### Work instructions
The task calls for every entry to be printed word for word, without the images.

[Stored entries]
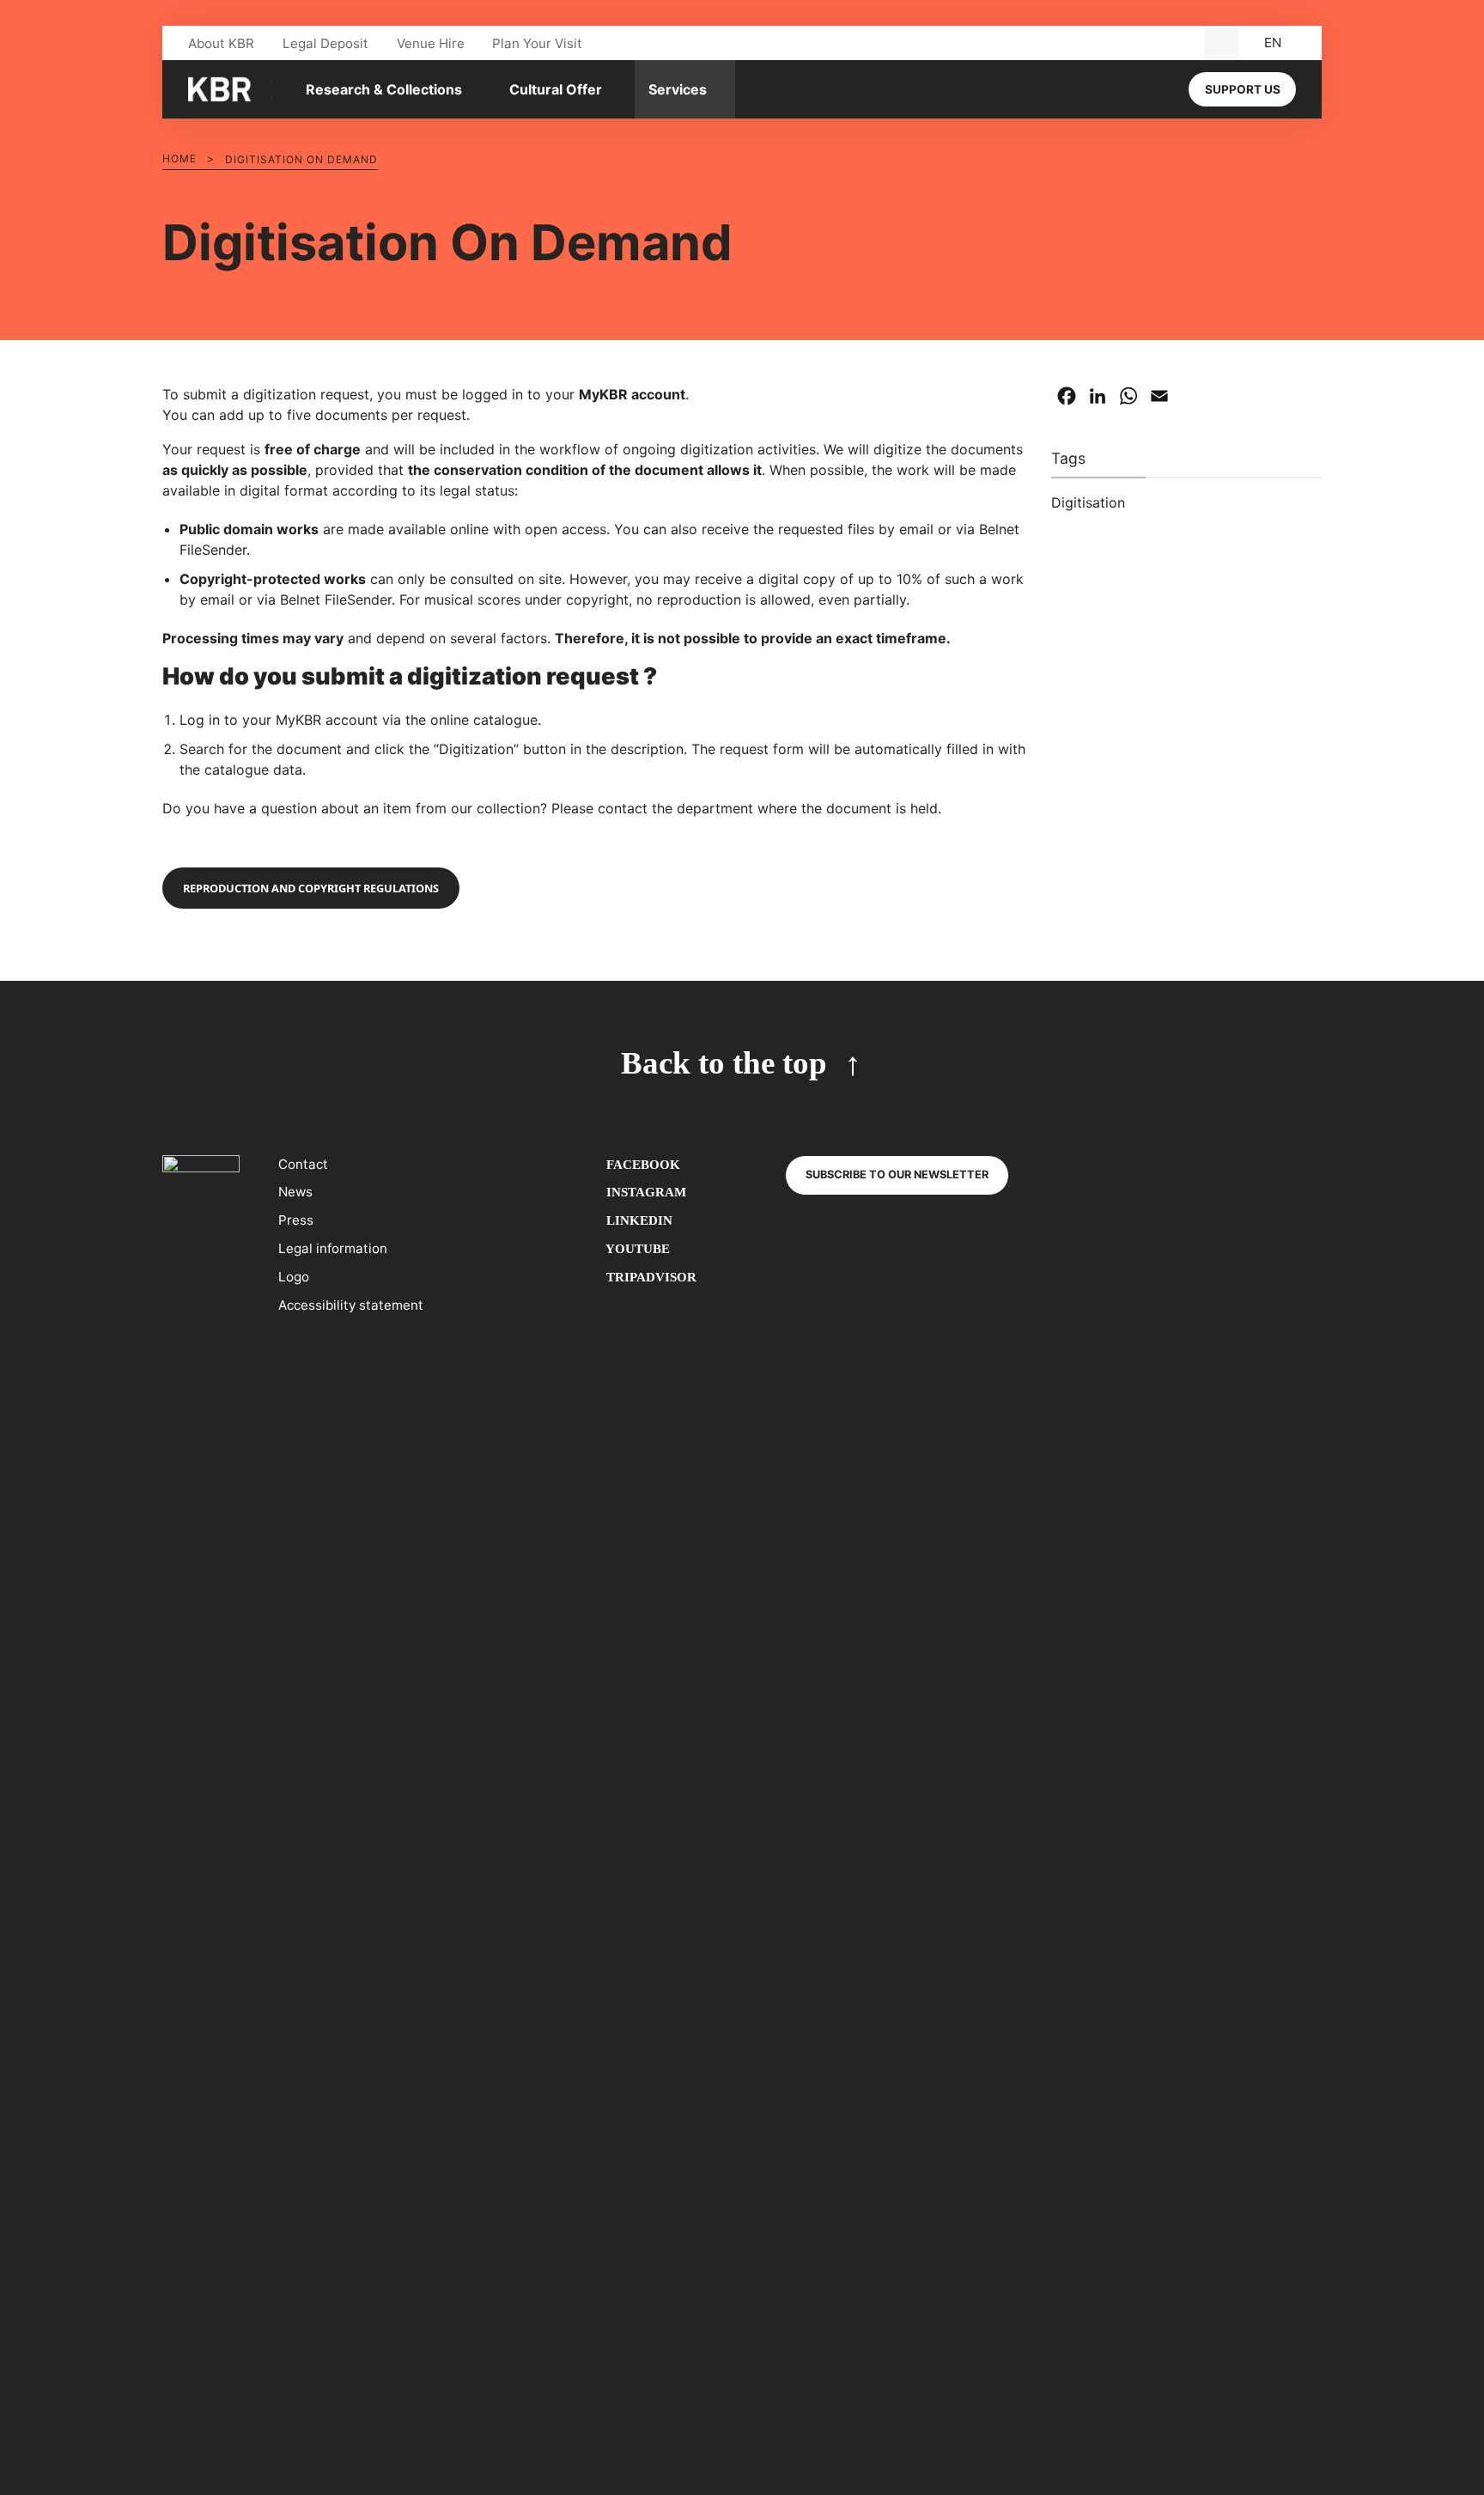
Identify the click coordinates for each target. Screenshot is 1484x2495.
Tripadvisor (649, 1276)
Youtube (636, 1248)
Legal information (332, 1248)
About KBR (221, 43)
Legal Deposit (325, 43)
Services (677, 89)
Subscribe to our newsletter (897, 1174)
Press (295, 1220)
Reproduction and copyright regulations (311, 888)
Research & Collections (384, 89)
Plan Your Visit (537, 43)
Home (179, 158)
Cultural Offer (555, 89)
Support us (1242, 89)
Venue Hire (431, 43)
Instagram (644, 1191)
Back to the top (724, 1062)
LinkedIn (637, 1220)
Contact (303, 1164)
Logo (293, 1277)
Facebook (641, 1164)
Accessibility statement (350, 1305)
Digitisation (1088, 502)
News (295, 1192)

### Answer section
Identify the click coordinates for each target. Screenshot is 1484x2495.
Tripadvisor (649, 1276)
Youtube (636, 1248)
Legal information (332, 1248)
About KBR (221, 43)
Legal Deposit (325, 43)
Services (677, 89)
Subscribe to our newsletter (897, 1174)
Press (295, 1220)
Reproduction and copyright regulations (311, 888)
Research & Collections (384, 89)
Plan Your Visit (537, 43)
Home (179, 158)
Cultural Offer (555, 89)
Support us (1242, 89)
Venue Hire (431, 43)
Instagram (644, 1191)
Back to the top (724, 1062)
LinkedIn (637, 1220)
Contact (303, 1164)
Logo (293, 1277)
Facebook (641, 1164)
Accessibility statement (350, 1305)
Digitisation (1088, 502)
News (295, 1192)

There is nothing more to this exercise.